Data extracted from a collection:
== Segment start ==
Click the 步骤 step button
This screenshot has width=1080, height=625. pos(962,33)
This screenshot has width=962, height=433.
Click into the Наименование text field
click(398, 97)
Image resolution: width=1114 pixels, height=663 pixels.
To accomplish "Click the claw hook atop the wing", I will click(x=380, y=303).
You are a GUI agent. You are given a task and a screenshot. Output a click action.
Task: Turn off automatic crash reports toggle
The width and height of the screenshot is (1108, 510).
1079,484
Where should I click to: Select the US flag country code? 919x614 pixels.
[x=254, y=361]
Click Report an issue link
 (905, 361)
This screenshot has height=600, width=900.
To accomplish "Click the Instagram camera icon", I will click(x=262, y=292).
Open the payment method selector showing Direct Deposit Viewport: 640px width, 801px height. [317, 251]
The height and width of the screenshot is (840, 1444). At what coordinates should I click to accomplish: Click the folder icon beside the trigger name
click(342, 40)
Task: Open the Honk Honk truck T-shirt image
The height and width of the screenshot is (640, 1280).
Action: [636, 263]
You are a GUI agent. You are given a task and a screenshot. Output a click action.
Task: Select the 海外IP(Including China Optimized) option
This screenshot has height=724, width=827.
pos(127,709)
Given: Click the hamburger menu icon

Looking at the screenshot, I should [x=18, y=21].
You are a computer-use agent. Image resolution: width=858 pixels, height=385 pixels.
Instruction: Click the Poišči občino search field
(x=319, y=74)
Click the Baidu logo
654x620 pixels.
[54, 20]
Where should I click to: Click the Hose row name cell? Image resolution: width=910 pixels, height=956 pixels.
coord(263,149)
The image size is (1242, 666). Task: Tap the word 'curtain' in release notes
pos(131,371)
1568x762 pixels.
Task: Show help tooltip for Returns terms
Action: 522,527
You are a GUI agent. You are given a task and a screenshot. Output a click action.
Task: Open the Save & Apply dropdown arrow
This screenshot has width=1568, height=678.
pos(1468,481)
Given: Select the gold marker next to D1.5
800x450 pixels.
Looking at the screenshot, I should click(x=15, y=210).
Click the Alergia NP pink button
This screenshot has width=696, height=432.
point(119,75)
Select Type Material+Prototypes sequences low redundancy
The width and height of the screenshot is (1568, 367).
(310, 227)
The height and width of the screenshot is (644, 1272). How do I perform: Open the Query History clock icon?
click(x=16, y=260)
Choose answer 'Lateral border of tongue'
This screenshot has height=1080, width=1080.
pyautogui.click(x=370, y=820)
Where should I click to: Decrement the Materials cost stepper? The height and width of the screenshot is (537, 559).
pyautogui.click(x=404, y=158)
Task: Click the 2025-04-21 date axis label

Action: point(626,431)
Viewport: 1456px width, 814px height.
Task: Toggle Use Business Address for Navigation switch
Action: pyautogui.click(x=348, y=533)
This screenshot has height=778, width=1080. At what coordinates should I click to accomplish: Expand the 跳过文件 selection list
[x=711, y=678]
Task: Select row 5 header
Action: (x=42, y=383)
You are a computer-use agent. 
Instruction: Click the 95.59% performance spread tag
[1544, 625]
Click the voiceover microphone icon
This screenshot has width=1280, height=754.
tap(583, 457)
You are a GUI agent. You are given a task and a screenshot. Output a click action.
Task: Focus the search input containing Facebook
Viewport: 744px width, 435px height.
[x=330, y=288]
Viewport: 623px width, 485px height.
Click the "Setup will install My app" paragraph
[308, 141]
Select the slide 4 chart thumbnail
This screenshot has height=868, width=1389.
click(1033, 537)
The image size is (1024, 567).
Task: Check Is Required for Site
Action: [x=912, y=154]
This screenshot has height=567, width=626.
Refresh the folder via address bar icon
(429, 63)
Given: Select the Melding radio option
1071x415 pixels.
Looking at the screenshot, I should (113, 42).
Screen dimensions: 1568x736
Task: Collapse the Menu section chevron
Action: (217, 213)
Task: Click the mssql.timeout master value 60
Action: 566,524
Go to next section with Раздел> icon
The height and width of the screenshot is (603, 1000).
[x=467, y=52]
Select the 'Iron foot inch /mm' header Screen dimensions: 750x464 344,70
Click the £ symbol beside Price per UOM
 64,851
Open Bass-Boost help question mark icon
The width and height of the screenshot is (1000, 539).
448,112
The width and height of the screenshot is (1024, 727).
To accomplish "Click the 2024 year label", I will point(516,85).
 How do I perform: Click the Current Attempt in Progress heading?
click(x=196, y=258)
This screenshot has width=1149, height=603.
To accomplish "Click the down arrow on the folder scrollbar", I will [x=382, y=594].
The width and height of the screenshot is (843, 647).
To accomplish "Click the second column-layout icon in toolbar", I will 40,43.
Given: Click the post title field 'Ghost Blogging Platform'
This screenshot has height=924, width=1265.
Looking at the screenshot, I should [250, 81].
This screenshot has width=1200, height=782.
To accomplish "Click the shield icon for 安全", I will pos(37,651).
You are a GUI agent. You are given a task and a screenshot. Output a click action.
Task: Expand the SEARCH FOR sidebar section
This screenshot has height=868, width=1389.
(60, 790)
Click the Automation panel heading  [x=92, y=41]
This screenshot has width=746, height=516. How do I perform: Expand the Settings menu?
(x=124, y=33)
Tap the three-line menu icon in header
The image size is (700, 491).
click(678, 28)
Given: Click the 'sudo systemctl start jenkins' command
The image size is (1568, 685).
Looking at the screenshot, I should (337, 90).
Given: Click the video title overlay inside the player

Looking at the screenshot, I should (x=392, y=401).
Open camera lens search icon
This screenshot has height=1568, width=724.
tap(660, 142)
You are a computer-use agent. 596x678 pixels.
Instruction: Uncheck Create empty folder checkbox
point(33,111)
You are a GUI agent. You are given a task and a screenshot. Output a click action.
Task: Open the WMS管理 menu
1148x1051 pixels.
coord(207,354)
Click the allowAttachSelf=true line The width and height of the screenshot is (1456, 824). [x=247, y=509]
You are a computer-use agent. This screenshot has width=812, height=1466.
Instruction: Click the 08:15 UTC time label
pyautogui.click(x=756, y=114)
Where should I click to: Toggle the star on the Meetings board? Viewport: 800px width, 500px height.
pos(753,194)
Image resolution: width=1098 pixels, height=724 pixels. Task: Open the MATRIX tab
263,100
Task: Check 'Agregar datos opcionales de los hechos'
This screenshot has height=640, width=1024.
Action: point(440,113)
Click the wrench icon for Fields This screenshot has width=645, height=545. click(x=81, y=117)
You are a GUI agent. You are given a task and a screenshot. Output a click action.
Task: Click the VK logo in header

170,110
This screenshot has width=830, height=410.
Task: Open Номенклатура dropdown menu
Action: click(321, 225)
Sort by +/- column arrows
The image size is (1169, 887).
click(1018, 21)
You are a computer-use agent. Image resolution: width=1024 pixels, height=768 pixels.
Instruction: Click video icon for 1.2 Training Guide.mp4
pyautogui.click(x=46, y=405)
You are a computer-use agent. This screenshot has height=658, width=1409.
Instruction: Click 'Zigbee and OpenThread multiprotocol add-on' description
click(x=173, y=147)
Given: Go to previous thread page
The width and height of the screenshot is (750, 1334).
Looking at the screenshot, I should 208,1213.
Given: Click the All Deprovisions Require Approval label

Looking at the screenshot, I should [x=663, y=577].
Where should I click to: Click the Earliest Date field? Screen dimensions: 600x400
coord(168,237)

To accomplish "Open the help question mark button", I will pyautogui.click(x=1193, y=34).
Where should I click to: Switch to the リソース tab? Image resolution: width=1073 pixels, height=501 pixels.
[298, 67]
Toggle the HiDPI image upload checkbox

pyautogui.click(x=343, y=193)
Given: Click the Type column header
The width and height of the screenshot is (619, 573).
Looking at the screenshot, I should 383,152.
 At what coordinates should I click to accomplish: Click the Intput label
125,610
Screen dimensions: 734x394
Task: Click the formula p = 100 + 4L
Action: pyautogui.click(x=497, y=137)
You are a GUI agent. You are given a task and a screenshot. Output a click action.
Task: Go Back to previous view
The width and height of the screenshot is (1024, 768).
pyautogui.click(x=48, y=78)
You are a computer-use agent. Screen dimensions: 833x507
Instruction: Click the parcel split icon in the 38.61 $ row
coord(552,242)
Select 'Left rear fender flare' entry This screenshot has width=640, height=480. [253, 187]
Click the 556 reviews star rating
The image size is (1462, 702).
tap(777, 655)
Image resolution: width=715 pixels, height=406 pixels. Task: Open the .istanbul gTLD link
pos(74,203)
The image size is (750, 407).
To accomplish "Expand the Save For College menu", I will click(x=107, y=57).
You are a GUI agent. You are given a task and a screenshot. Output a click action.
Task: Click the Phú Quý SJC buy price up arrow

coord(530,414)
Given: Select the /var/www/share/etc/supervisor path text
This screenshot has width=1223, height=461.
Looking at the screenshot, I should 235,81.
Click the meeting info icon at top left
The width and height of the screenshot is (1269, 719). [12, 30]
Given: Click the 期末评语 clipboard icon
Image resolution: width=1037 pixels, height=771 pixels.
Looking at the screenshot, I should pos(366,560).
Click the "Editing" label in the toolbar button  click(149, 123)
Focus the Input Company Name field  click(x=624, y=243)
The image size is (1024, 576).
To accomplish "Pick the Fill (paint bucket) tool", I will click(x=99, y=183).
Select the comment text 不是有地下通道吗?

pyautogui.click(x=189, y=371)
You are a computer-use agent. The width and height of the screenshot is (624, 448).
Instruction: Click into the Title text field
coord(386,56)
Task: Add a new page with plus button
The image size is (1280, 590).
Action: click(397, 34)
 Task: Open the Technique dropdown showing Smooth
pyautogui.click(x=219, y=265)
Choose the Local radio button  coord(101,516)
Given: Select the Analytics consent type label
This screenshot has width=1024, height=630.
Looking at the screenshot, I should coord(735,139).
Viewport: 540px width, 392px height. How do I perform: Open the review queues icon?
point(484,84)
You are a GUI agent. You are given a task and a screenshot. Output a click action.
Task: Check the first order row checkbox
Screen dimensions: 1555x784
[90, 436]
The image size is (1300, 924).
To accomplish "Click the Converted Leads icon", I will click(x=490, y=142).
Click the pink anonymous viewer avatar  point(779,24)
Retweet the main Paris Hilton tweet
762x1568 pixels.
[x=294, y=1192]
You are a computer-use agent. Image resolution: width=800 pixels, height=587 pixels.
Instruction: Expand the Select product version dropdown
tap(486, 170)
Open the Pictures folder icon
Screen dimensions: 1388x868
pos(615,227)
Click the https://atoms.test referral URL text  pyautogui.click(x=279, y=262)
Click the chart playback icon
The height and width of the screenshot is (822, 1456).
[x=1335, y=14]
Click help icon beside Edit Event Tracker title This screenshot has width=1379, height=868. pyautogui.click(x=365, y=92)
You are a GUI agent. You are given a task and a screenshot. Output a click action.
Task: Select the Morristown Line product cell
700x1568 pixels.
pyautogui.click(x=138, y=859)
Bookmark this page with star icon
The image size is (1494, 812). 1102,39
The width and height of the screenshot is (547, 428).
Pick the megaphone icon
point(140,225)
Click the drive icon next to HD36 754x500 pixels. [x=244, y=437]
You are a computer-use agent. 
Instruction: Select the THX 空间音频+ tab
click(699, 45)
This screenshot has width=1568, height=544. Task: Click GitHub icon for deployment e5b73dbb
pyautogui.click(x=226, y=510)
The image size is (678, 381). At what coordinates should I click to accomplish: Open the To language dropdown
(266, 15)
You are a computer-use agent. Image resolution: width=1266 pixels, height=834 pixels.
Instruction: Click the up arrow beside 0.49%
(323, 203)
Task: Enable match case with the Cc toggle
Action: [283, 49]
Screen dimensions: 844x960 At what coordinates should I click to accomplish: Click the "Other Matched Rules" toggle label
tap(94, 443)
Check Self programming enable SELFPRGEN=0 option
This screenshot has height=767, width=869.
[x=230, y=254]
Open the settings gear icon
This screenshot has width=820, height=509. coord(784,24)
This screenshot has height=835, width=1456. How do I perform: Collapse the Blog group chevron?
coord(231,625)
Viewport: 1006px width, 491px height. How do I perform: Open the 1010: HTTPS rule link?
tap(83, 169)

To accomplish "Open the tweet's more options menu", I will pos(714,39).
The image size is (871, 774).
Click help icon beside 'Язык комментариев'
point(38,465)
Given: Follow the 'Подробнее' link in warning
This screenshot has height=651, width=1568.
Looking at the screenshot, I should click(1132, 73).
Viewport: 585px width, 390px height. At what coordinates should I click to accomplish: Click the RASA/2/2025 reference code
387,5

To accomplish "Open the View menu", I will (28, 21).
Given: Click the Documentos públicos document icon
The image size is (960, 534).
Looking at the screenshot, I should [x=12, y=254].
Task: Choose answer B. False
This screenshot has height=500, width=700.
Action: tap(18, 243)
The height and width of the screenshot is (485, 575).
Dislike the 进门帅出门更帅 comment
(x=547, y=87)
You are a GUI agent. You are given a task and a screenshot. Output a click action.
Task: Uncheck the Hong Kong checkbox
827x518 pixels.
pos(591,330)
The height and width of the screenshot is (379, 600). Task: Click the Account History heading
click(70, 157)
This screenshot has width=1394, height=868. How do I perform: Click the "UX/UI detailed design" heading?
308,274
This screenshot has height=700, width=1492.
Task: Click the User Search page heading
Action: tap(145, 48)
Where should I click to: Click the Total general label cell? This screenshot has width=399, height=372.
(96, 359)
== Segment end ==
• [Work to complete]
Say the number of lines in the entries that have the string "next", and only that.

• [Written reply]
3